_What you will do_
Restate word for word the lines of the records below, starting at the line that contains "For every named" and ending at the line that contains "Home (30, 287)", with both of those lines included and nothing else.

_Dataset excerpts_
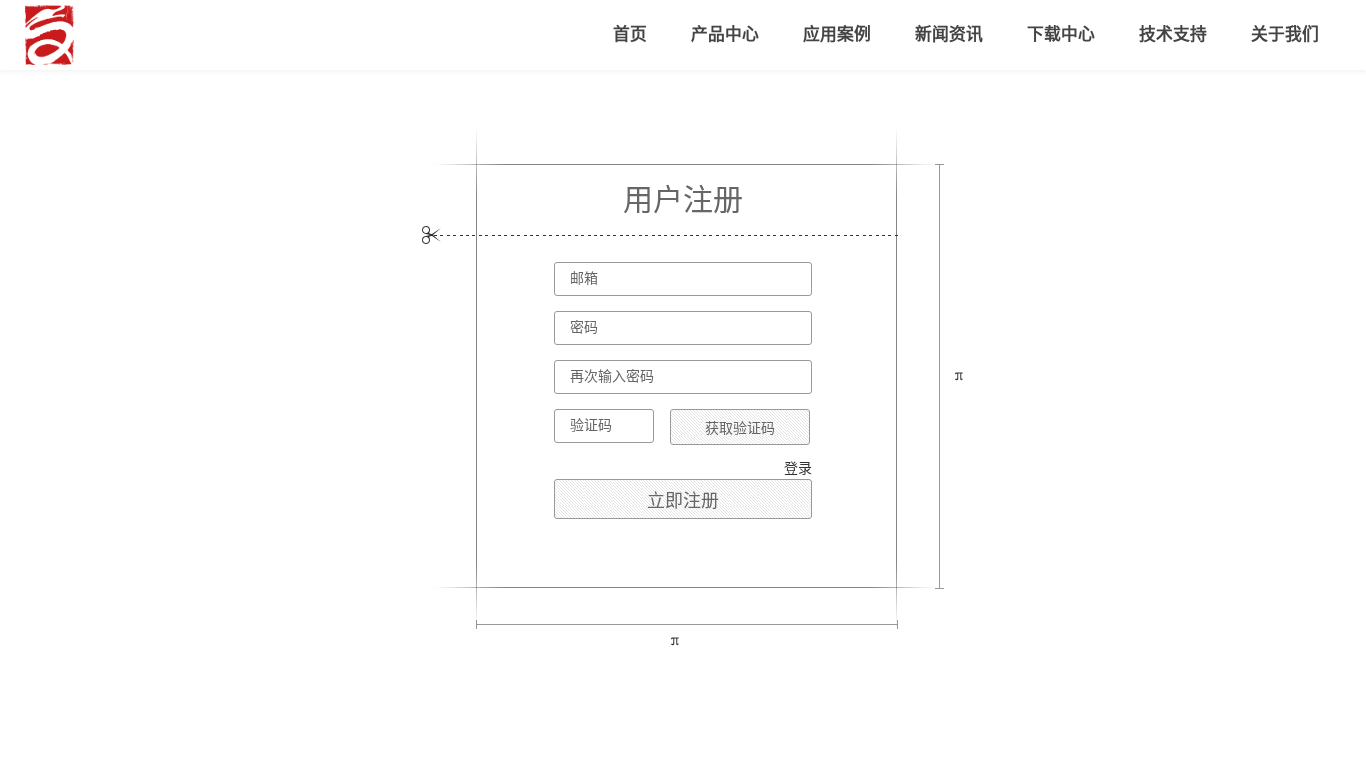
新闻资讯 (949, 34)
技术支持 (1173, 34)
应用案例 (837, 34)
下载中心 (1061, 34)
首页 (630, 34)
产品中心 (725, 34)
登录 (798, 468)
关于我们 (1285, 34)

...

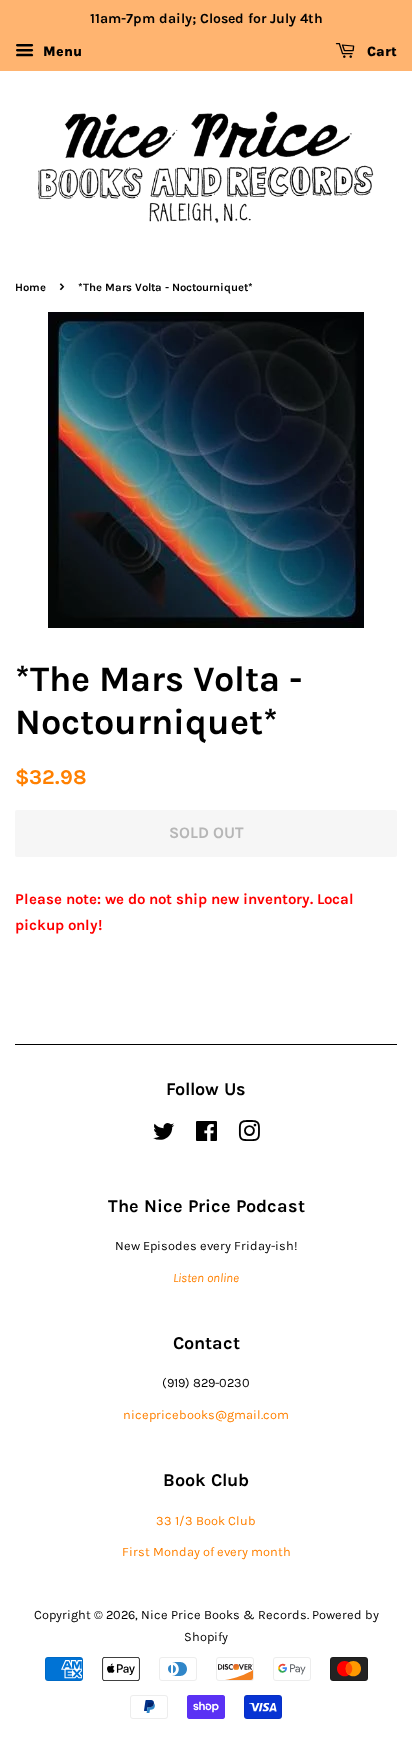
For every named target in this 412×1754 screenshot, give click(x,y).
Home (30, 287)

_Solution for this exercise_
For every named target in this 412×1754 screenshot, give click(x,y).
Home (30, 287)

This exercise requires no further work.